Perdono

Or a chi voi perdonate qualche cosa, perdono anch’io, perché anch’io se ho perdonato qualcosa a chi ho perdonato, l’ho fatto per amor vostro davanti a Cristo, affinché non siamo sopraffatti da Satana, perché noi non ignoriamo le sue macchinazioni. (2 Corinzi 2:10-11)

Abitavo a Fano, un paesino in provincia di Pesaro, con tutta la mia famiglia: mio marito, i miei genitori e i miei fratelli. Ma in realtà mi sentivo sola! I miei – mia madre per lo più – per ragioni a me sconosciute, non avevano mai accettato la mia relazione con mio marito.

Un giorno mio marito si ritrovò senza lavoro. Cercavamo ovunque una nuova occupazione ma niente da fare, non trovavamo niente. Un giorno riceviamo una telefonata da Napoli, la nostra città natale, e ci dissero che c’era un posto di lavoro che ci aspettava.

Mia madre andò su tutte le furie, cominciò ad infierire contro di me dicendomi cose brutte, parole che ferirono profondamente il mio cuore. Ma la frase che più mi ferì fu: “Tu non sei più mia figlia!”.

Mi sentivo a pezzi, ma credevo in realtà che quelle fossero solo parole dette un po’ per rabbia e con leggerezza. Col passar del tempo, mia madre tagliò tutti i ponti con me. Dentro di me cresceva una sensazione brutta che mi faceva male; provavo solo rancore per le parole e le offese che avevo ricevuto.

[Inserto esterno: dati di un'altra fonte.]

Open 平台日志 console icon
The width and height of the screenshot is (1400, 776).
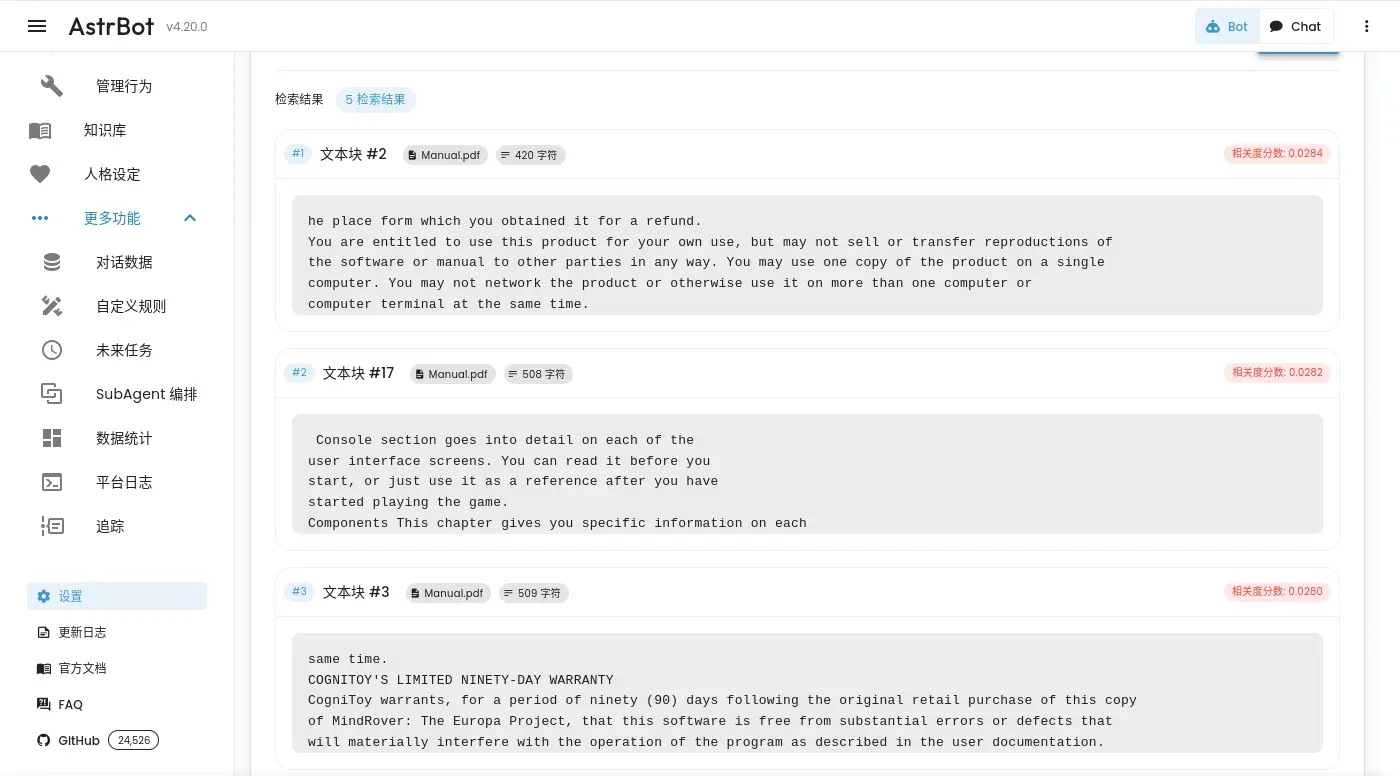(x=52, y=482)
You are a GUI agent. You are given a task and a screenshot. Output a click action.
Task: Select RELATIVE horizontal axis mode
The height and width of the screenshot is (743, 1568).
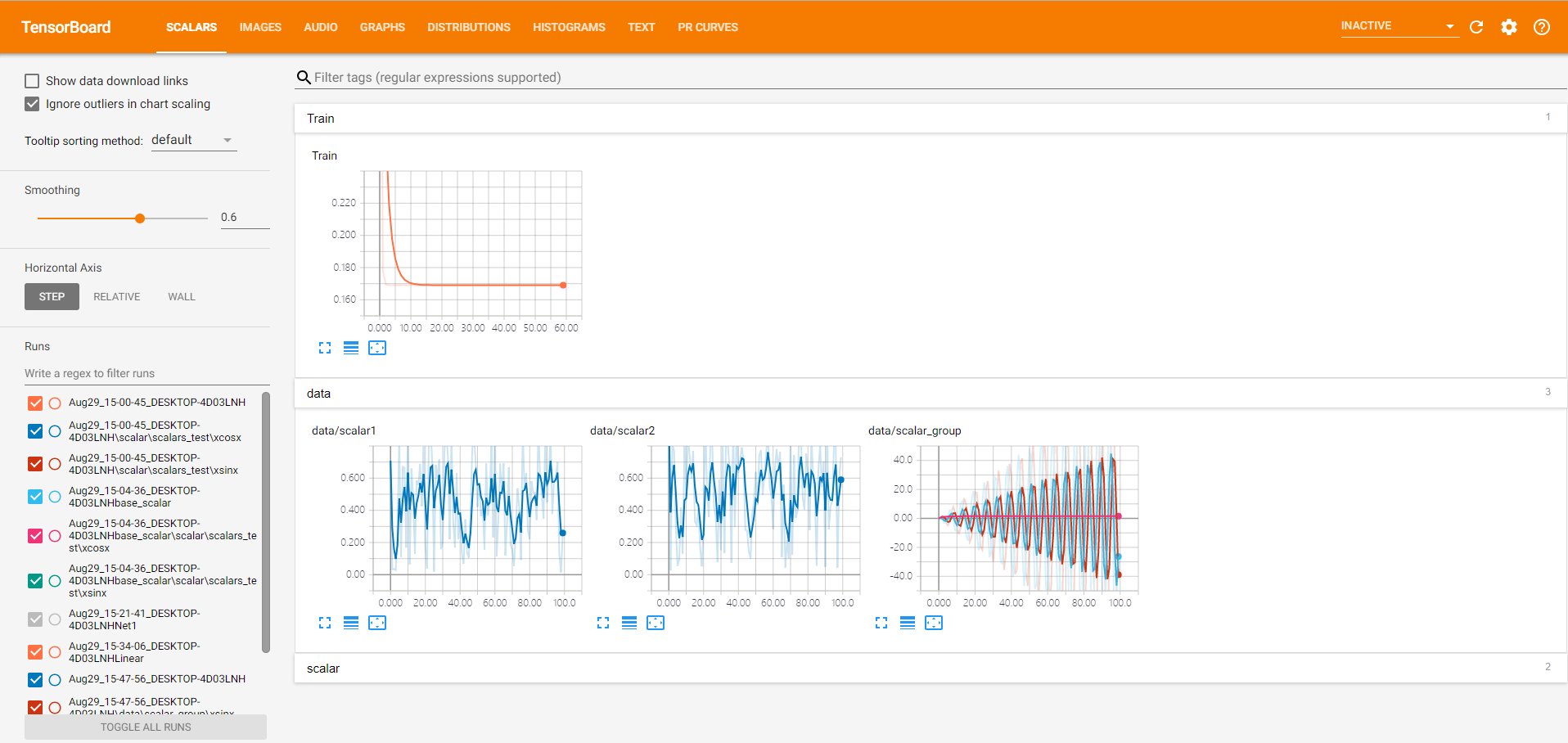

Un giorno mi parlarono di Gesù, io Lo accettai nel mio cuore, e da quel giorno non provo più odio né rancore. Per due anni non ci siamo viste né sentite, ma quando Dio è entrato nella mia vita, mi ha dato la forza di perdonare ed ora quando lei viene in città io vado a trovarla, la bacio l’abbraccio, perché ho cancellato e perdonato tutto quello che ho ricevuto.

Solo Dio può fare questo; solo Lui può darci la forza per rinunciare all’odio ed abbracciare l’amore. Grazie a Dio, ora il mio cuore è liberato dall’odio e dal rancore! Se tu come me sei stato ferito, perdona; solo così il tuo cuore potrà amare veramente.